→ PROVIDED DATA
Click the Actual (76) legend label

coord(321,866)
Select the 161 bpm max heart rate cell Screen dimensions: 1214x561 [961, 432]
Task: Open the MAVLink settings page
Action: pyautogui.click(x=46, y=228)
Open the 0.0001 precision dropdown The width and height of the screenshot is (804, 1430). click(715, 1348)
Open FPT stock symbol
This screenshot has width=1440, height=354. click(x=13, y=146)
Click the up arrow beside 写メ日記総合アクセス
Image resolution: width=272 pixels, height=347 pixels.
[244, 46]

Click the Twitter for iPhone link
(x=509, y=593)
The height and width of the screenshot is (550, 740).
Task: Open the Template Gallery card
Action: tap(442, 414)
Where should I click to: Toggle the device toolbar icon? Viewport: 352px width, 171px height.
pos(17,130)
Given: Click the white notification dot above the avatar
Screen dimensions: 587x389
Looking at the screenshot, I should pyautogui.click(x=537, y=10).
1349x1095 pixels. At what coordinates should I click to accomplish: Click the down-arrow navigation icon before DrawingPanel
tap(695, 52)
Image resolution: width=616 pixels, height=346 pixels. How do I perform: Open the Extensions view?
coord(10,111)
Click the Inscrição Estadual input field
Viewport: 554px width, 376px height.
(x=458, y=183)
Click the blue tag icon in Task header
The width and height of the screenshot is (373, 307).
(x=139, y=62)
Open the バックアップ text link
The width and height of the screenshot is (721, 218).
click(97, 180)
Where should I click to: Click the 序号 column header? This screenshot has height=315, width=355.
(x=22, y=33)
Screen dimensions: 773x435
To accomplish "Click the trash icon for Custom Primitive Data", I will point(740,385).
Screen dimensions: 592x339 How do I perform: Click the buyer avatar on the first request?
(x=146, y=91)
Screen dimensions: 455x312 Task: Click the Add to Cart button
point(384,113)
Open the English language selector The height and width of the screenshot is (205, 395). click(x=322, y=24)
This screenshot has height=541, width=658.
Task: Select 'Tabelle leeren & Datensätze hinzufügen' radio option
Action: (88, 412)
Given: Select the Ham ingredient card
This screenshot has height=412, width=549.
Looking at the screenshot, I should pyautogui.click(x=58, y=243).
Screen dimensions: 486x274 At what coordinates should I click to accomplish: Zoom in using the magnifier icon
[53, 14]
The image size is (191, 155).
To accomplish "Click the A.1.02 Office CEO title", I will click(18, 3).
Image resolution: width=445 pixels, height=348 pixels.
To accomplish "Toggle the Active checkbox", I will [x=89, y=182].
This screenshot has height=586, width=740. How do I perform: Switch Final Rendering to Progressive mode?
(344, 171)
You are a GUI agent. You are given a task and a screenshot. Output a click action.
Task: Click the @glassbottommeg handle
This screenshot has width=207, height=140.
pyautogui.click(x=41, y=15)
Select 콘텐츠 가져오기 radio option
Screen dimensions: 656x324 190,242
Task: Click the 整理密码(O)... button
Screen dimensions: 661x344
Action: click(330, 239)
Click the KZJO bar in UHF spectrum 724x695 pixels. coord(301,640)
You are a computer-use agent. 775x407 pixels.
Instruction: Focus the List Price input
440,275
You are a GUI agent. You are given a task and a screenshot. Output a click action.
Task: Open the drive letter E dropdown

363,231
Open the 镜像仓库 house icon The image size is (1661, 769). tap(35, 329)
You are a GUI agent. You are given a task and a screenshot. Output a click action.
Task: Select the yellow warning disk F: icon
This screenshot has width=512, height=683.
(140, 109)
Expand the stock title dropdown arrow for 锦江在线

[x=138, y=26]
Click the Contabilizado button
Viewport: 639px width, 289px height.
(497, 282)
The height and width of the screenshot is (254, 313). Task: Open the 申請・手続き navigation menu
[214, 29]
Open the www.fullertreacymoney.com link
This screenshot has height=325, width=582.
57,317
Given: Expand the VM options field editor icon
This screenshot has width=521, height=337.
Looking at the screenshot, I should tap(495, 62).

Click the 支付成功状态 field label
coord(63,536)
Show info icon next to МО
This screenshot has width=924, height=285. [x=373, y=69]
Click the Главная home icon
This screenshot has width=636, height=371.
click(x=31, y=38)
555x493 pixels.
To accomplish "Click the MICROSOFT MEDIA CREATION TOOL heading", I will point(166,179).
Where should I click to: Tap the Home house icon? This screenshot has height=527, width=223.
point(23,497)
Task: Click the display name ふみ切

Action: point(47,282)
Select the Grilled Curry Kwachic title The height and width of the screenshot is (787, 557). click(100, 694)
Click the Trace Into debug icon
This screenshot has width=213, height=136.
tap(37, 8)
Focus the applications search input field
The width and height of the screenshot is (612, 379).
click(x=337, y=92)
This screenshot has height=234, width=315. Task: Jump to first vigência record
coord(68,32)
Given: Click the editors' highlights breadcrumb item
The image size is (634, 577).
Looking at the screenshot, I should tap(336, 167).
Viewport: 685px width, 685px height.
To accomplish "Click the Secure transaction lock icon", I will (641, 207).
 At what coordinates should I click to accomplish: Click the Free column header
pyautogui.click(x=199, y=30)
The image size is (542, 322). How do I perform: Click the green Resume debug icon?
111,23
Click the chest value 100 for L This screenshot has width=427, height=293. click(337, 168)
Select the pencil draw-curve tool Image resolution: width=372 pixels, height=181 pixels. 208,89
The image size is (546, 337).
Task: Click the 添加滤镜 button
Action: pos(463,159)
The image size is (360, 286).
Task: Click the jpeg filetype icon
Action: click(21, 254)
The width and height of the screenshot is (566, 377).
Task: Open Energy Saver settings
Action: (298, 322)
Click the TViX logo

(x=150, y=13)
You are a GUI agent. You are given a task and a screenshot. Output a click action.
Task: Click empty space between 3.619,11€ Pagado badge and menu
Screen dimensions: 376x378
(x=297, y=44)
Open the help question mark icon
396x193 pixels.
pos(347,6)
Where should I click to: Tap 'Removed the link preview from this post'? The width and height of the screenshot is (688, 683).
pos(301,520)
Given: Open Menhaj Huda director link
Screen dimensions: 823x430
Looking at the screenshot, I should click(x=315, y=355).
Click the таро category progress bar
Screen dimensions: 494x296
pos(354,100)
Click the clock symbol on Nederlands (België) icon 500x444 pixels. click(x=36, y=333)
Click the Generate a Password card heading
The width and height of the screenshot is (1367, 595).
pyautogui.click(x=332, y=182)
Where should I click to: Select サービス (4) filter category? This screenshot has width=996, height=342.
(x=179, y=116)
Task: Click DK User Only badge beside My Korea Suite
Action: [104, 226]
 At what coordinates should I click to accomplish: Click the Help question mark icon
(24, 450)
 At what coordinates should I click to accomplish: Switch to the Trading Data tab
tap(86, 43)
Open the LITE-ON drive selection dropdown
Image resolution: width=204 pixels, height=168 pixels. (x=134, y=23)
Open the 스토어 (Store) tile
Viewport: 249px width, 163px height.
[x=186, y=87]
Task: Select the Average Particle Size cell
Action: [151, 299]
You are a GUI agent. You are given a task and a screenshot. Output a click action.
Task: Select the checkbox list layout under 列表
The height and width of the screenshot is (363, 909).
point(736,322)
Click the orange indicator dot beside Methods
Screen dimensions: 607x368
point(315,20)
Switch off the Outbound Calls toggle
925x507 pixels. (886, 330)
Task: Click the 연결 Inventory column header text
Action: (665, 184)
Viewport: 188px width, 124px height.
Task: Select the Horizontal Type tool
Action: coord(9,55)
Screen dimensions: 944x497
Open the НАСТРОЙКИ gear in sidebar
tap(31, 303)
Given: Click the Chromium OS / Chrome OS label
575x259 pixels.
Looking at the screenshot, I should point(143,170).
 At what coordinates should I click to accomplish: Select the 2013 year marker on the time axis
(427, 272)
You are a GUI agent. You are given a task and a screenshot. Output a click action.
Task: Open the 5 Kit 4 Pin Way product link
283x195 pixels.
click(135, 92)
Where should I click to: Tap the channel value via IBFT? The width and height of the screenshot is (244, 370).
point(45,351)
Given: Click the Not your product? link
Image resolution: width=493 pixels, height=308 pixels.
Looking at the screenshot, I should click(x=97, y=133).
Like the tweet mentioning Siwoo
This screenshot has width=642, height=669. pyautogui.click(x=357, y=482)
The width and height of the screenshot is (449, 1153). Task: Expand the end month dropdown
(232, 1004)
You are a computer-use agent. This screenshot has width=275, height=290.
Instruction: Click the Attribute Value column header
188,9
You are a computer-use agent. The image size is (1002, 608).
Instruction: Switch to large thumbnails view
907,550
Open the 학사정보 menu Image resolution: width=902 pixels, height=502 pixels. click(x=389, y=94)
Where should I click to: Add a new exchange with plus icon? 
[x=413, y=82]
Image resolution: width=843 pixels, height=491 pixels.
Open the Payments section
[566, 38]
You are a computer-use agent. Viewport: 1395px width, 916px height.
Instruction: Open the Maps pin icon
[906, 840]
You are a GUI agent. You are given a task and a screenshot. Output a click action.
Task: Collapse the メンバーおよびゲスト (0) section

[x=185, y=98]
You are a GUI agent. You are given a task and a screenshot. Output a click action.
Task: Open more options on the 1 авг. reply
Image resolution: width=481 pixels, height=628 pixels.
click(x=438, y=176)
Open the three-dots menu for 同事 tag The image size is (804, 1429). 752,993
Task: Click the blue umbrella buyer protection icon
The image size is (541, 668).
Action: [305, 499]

→ WORK INSTRUCTIONS
How many lines of the listing above carry the string "computer"? Report that number with no other text.

→ SOLVED PROBLEM
4